(Reading passage Opens)
Abstract 18446: Treatment With Tetrahydrobiopterin Decreases White Matter Injury in a Mouse Model for In Utero Hypoxia in Congenital Heart Disease
Introduction: Reduced oxygen delivery in complex congenital heart disease (CHD) can lead to brain white matter (WM) injury in utero. Currently, no treatment exists. Tetrahydrobiopterin (BH4) is a cofactor for neuronal nitric oxide synthase, and in its absence, toxic peroxynitrite production is favored. Hypoxia activates nitric oxide synthase, which reduces BH4 availability.
Hypothesis: Decreased BH4 levels underlie WM injury in the fetus with CHD, and treatment with BH4 will reduce this injury.
Methods: Mice were divided into three groups: normoxic controls (Nx), hypoxic (Hx), and hypoxic with BH4 treatment (Hx-BH4). Hx and Hx-BH4 mice were kept at 10.5% FiO2 from postnatal day 3 to 11--a period of WM development equivalent to the 3rd trimester in humans. Brain BH4 levels were quantified and compared between Nx (n=11) and Hx (n=12). Densities of cells expressing CNP (marker of oligodendrocytes--cells responsible for myelination) and Caspase3 (apoptosis marker) were quantified in three WM regions and compared between groups (n=3-6 each). Western blot detected myelin basic protein (myelin marker).
(Reading passage Closes)
(Listed entries Opens)
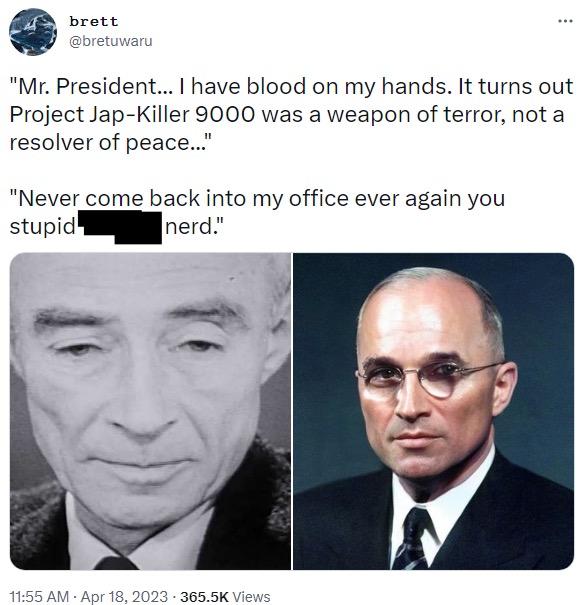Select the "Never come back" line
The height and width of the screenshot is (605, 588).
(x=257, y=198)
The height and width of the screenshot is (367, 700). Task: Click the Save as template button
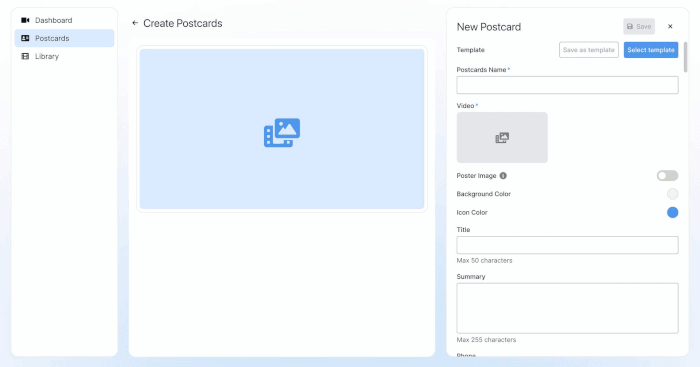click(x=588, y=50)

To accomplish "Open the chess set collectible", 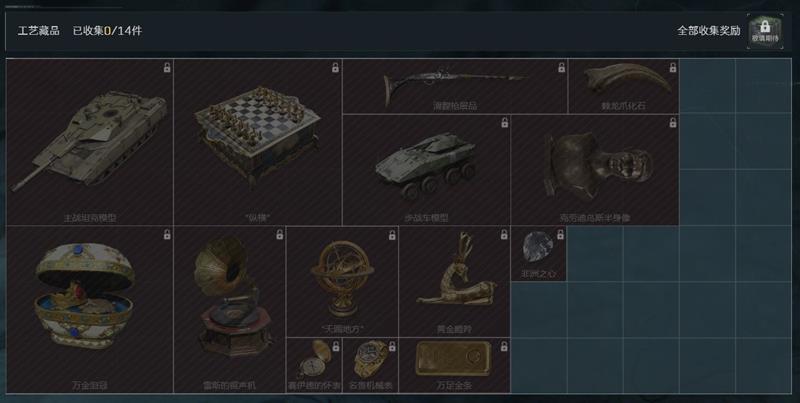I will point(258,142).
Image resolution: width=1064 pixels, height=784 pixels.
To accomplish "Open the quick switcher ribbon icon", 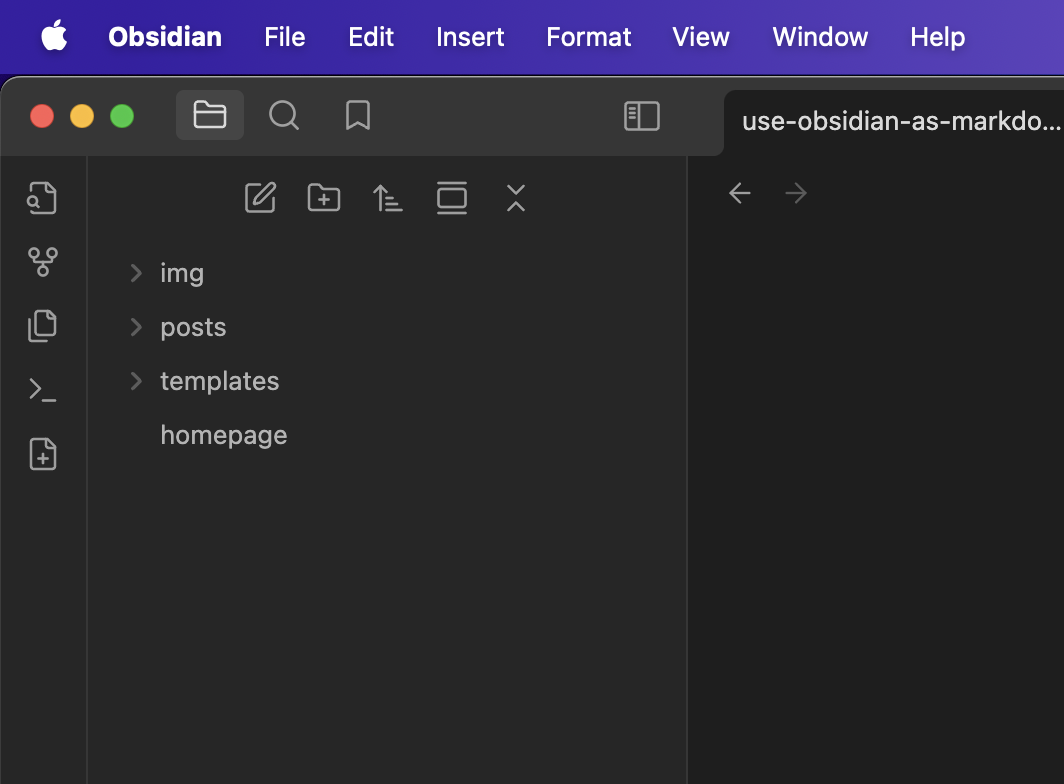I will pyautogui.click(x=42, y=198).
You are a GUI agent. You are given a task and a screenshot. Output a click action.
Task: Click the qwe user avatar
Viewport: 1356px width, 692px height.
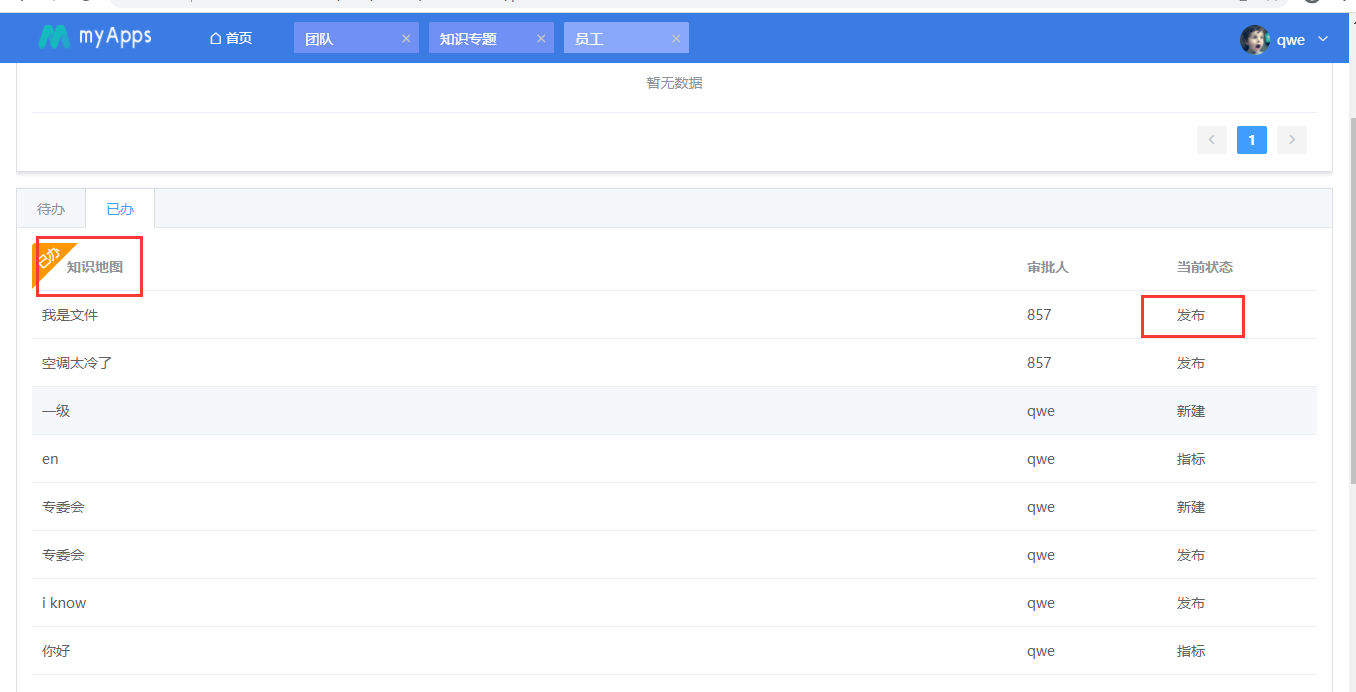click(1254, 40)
(Listed entries Closes)
(Listed entries Opens)
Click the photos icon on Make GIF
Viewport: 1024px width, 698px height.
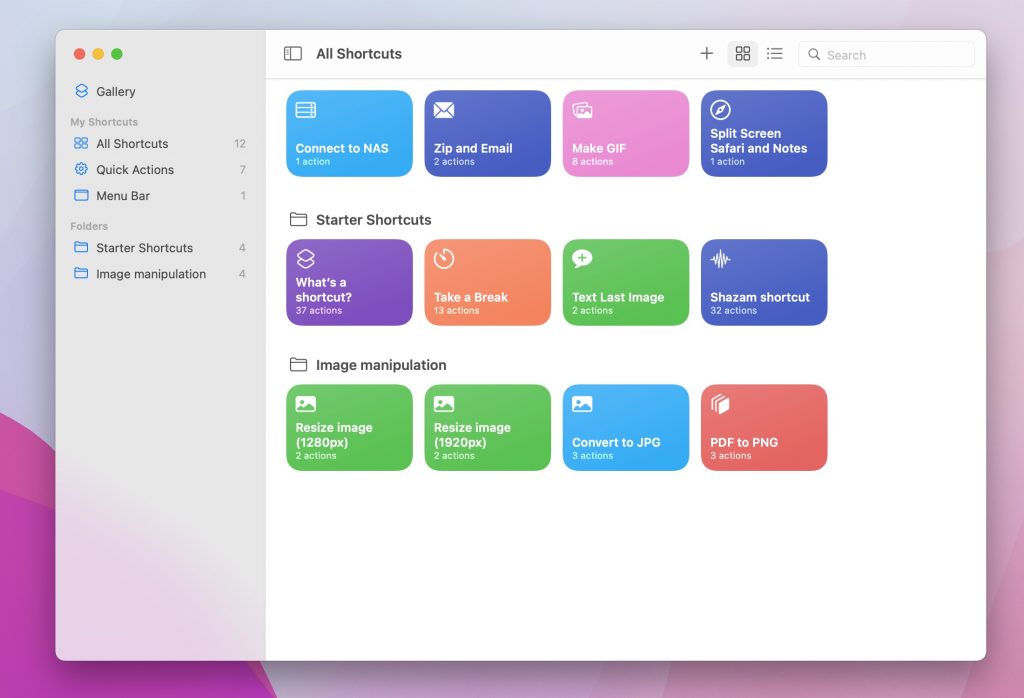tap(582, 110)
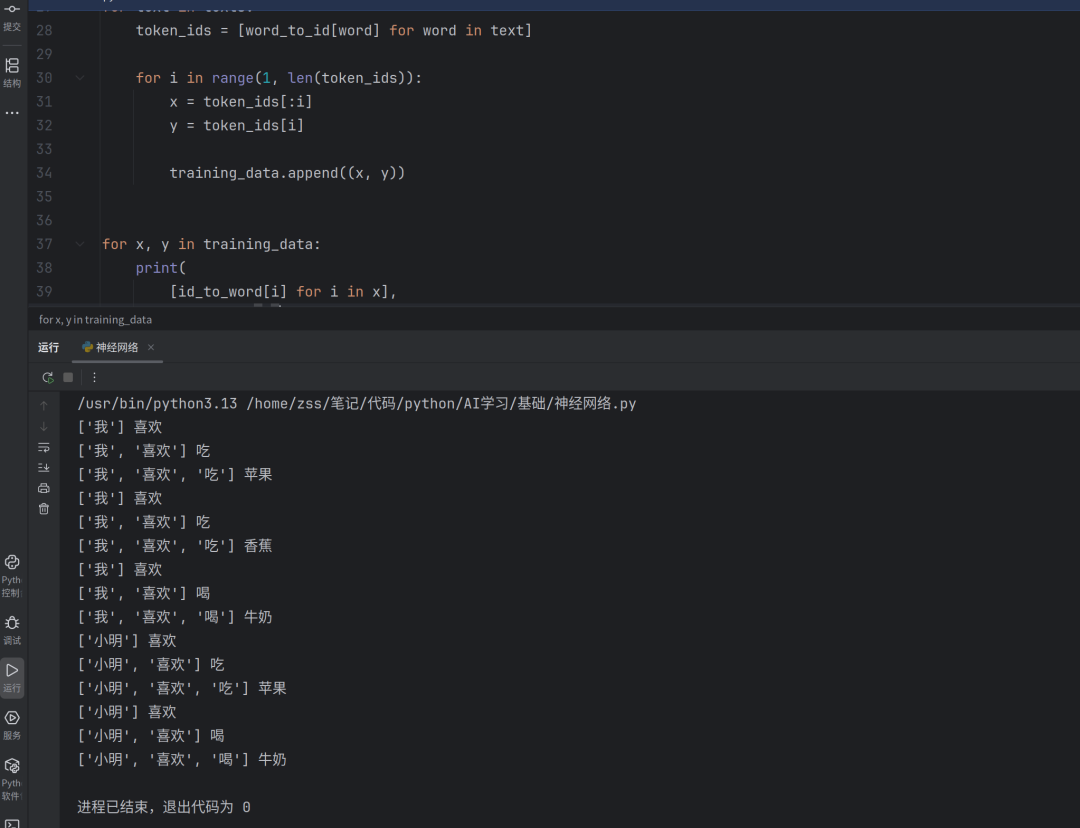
(Listed entries Closes)
Exercise tasks>
[1] Answer these questions from the abstract on tetrahydrobiopterin and white matter injury.
(a) What enzyme is BH4 a cofactor for?
(b) At what FiO2 were the Hx and Hx-BH4 mice kept, and over which postnatal days?
(c) What does Caspase3 mark?
[2] Write the next part of the abstract on tetrahydrobiopterin and white matter injury, picking up after its final Methods sentence.

Answers by item number>
[1]
(a) Neuronal nitric oxide synthase.
(b) 10.5% FiO2, from postnatal day 3 to 11.
(c) Apoptosis.

[2]
Results: Brain BH4 levels were depleted in Hx compared to Nx (-38.4%, p=0.02). CNP+ oligodendrocytes increased after Hx compared to Nx (Fig.1a), consistent with hypoxia-induced proliferation seen previously. BH4 treatment did not limit this proliferation (Fig.1a). Hx had increased WM apoptosis (Fig.1b), which decreased with BH4 treatment (Fig.1b). Remarkably, there was no difference in WM caspase3+ cells between Nx and Hx-BH4 (Fig.1b). There was no difference in effect across WM region. Finally, loss of myelin with hypoxia was mitigated by BH4 treatment (Fig.1c).
Conclusions: Our results show that suboptimal BH4 levels influence hypoxic WM injury. BH4 treatment of phenylketonuria is safe during pregnancy, thus maternal BH4 therapy is feasible. Our data demonstrate that repurposing BH4 for use during fetal brain development has potential to limit WM injury in CHD.
Author Disclosures: J. Romanowicz: None. L. Korotcova: None. P. Morton: None. A. Cheema: None. V. Gallo: None. R.A. Jonas: None. N. Ishibashi: None.
- © 2015 by American Heart Association, Inc.